▸ Stored data
◆ ◆ ◆ ◆ ◆
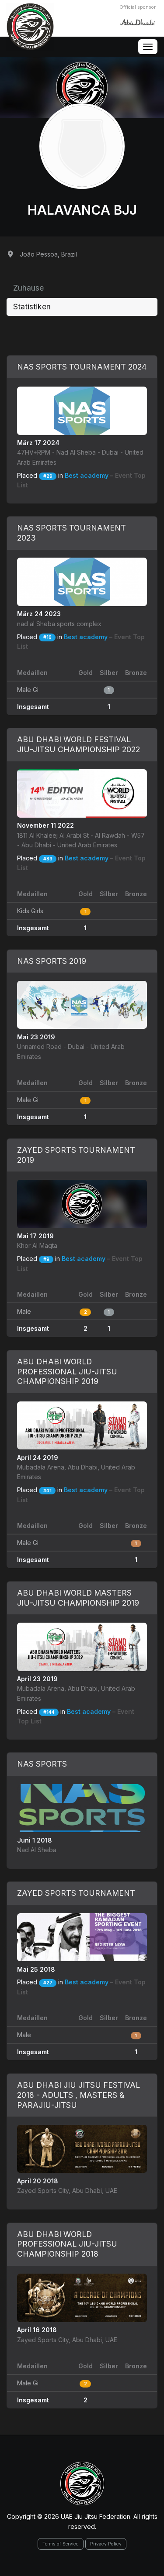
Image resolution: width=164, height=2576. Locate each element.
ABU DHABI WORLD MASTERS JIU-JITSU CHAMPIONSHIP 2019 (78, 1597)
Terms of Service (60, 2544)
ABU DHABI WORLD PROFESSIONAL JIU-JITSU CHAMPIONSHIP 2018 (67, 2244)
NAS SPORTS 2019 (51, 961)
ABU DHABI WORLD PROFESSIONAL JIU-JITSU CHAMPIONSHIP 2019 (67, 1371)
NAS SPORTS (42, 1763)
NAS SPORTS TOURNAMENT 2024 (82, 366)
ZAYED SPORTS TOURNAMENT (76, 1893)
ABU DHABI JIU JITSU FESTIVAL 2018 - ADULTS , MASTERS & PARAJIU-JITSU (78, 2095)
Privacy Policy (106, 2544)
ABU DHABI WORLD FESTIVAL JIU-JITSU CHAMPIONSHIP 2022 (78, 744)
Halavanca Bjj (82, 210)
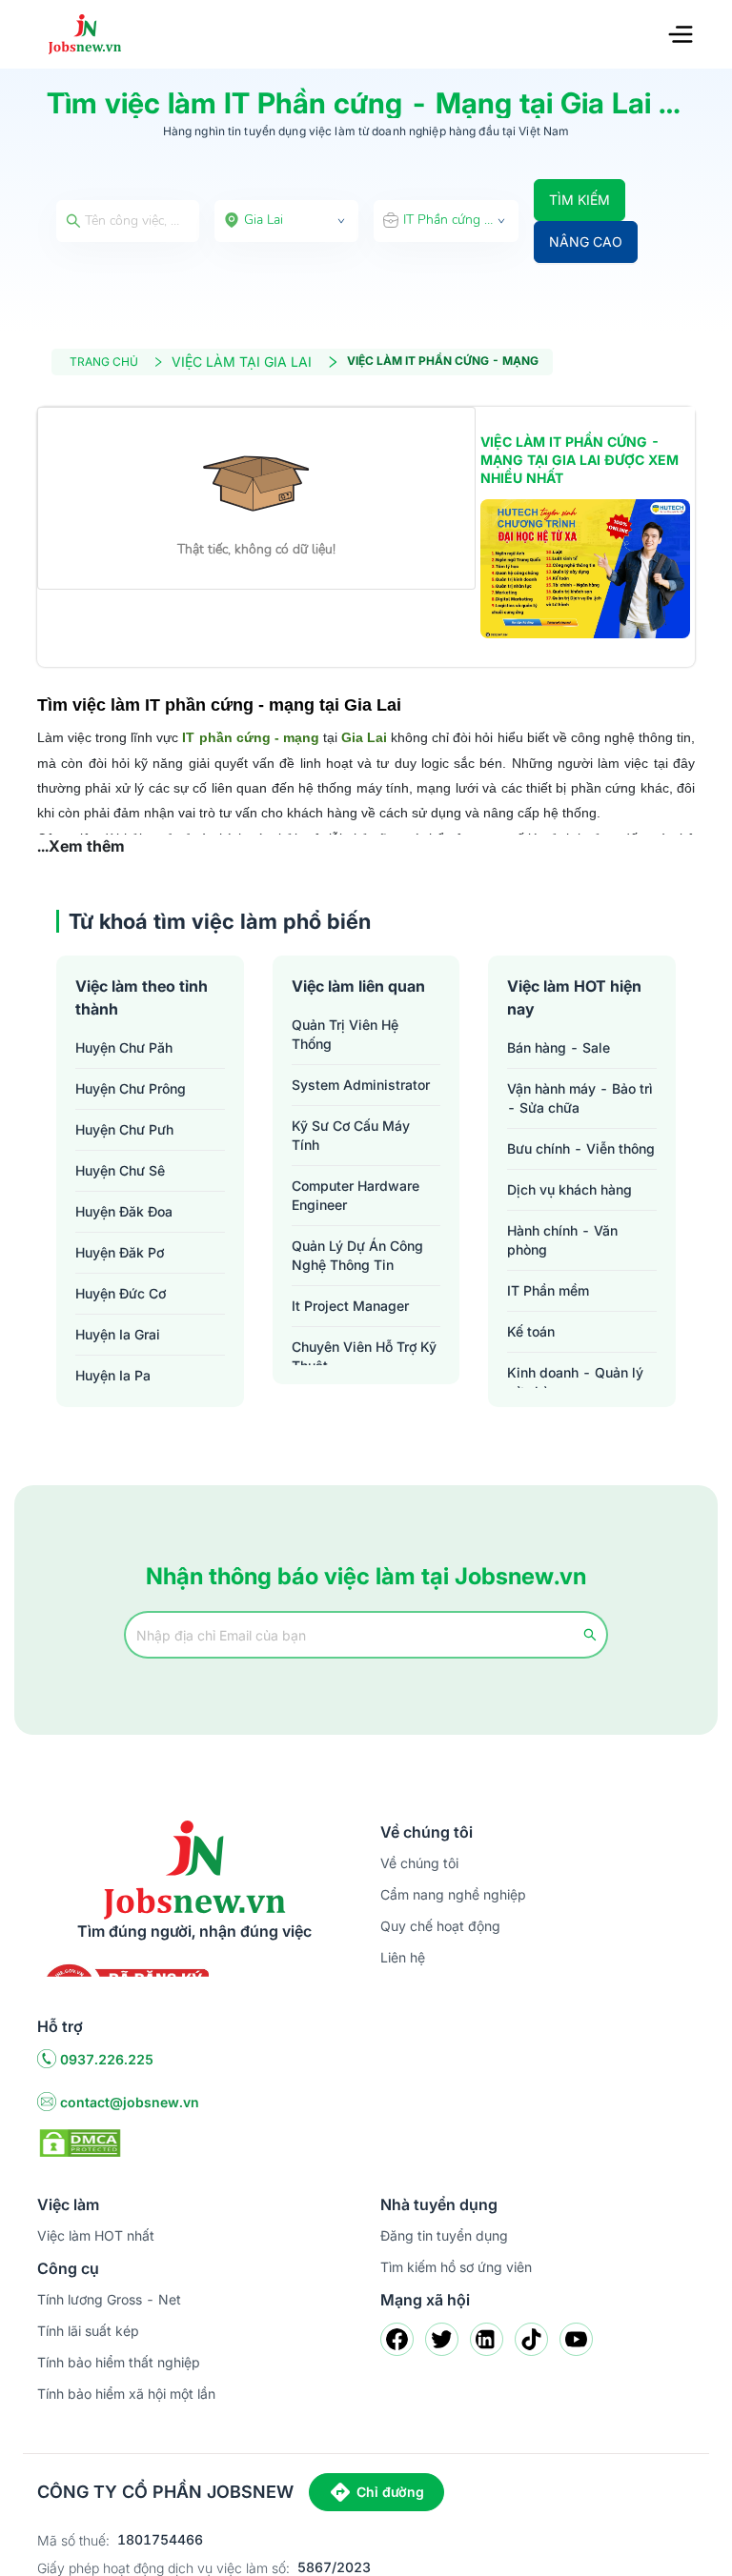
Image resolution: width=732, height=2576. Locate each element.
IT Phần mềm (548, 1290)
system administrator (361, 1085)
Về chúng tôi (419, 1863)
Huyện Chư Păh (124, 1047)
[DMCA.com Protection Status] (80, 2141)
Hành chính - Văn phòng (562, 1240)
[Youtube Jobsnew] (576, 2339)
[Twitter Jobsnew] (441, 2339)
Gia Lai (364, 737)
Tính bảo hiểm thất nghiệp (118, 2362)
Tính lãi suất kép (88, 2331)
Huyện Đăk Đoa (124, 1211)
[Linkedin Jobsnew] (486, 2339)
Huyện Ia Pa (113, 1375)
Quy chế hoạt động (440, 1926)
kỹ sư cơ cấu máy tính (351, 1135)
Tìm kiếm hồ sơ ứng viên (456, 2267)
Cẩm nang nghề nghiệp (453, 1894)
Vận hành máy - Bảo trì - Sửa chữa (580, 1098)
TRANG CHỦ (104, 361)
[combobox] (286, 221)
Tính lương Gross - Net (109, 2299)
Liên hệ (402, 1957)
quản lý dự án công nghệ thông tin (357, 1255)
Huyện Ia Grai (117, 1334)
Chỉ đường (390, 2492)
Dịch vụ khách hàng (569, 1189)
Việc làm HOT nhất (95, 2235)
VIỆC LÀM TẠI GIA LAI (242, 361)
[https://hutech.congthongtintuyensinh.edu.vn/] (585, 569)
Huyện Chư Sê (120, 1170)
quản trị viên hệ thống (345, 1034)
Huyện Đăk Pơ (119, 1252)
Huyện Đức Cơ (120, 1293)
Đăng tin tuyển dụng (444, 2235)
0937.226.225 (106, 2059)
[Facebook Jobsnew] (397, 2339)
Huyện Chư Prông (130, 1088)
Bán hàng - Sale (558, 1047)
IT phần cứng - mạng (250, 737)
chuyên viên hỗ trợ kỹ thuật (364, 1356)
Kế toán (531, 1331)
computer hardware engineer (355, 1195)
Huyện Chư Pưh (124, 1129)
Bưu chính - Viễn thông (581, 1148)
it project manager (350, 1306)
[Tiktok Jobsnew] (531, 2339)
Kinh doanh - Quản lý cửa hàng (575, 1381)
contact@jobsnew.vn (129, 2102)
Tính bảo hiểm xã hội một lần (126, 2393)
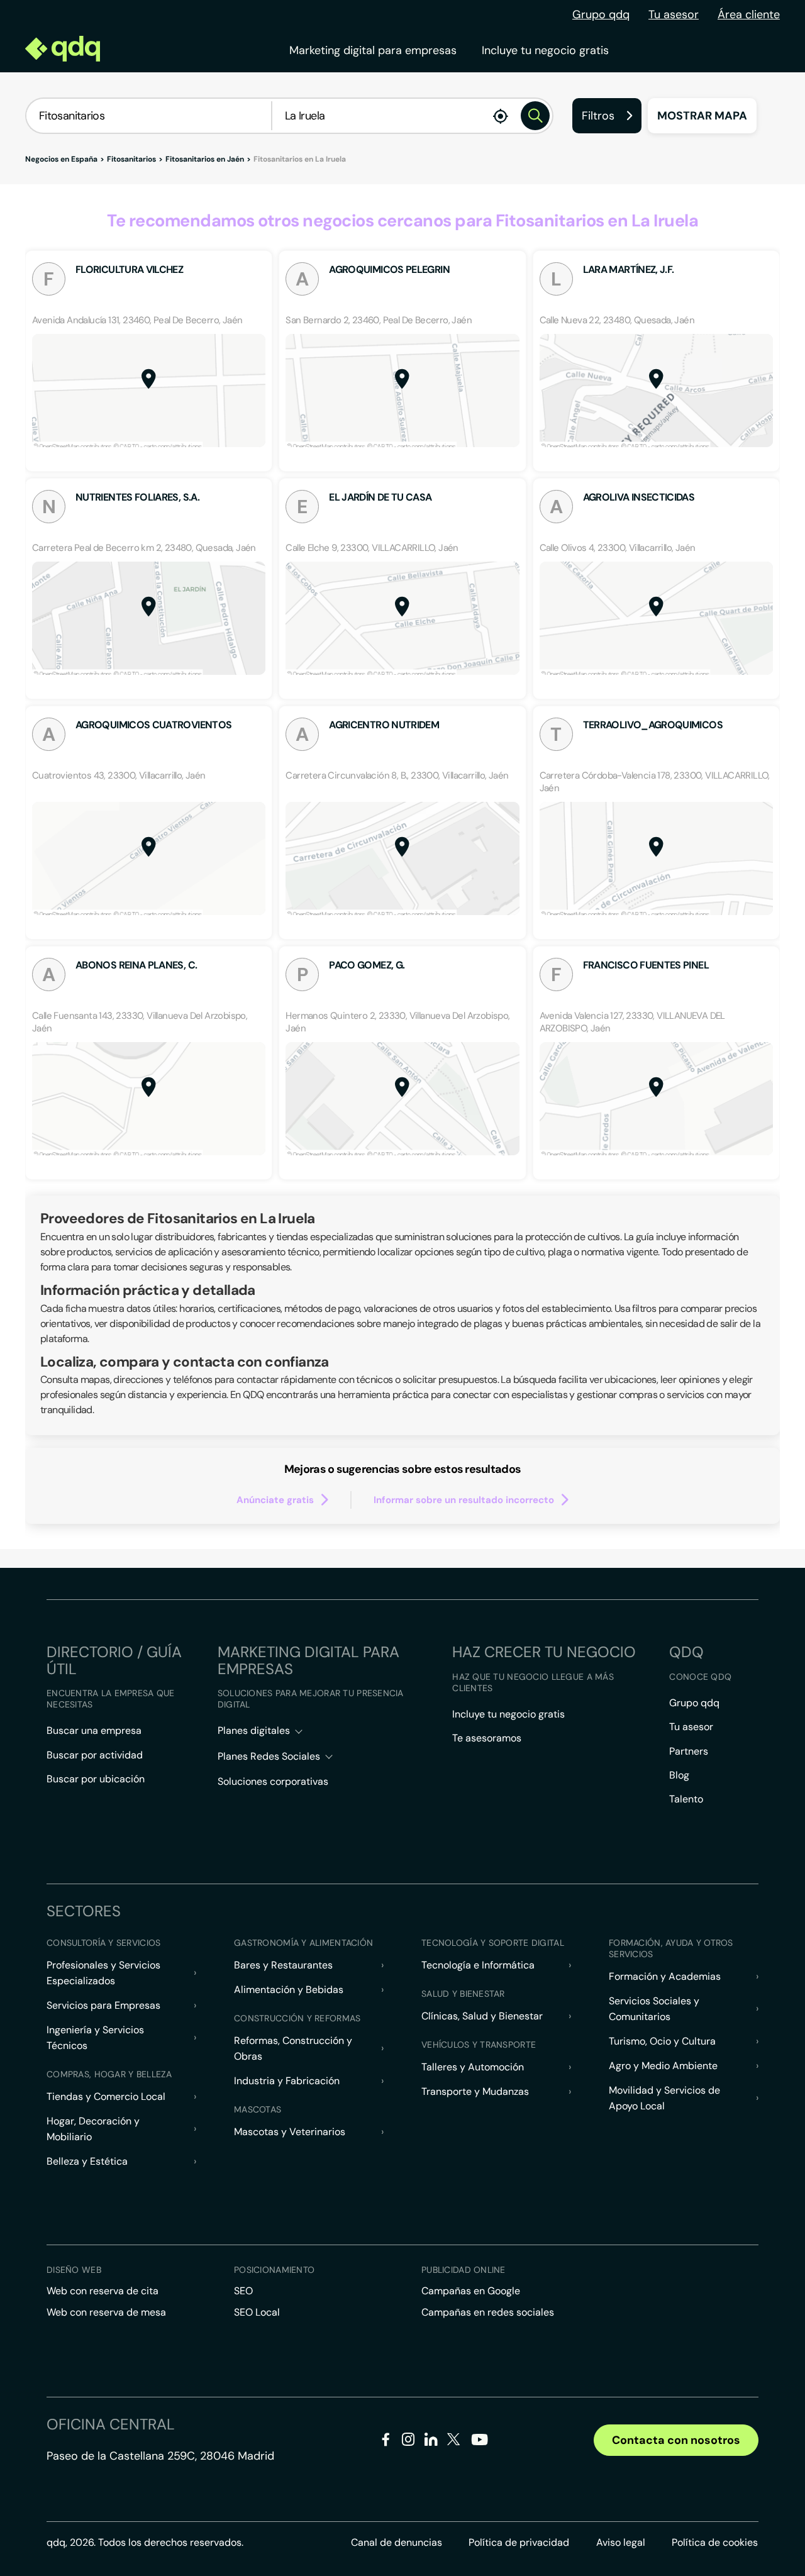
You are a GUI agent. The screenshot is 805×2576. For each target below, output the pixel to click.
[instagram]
◆ ◆ ◆ ◆ ◆
▸ Work instruction
Extract exactly and only the lines above from the line containing "Tính lương Gross - Net (109, 2299)" through the line containing "quản trị viên hệ thống (345, 1034)", both end lines included.

▸ Exercise output
Tính lương Gross - Net (109, 2299)
Liên hệ (402, 1957)
quản lý dự án công nghệ thông tin (357, 1255)
Huyện Ia Grai (117, 1334)
Chỉ đường (390, 2492)
Dịch vụ khách hàng (569, 1189)
Việc làm HOT nhất (95, 2235)
VIỆC LÀM TẠI GIA LAI (242, 361)
[https://hutech.congthongtintuyensinh.edu.vn/] (585, 569)
Huyện Chư Sê (120, 1170)
quản trị viên hệ thống (345, 1034)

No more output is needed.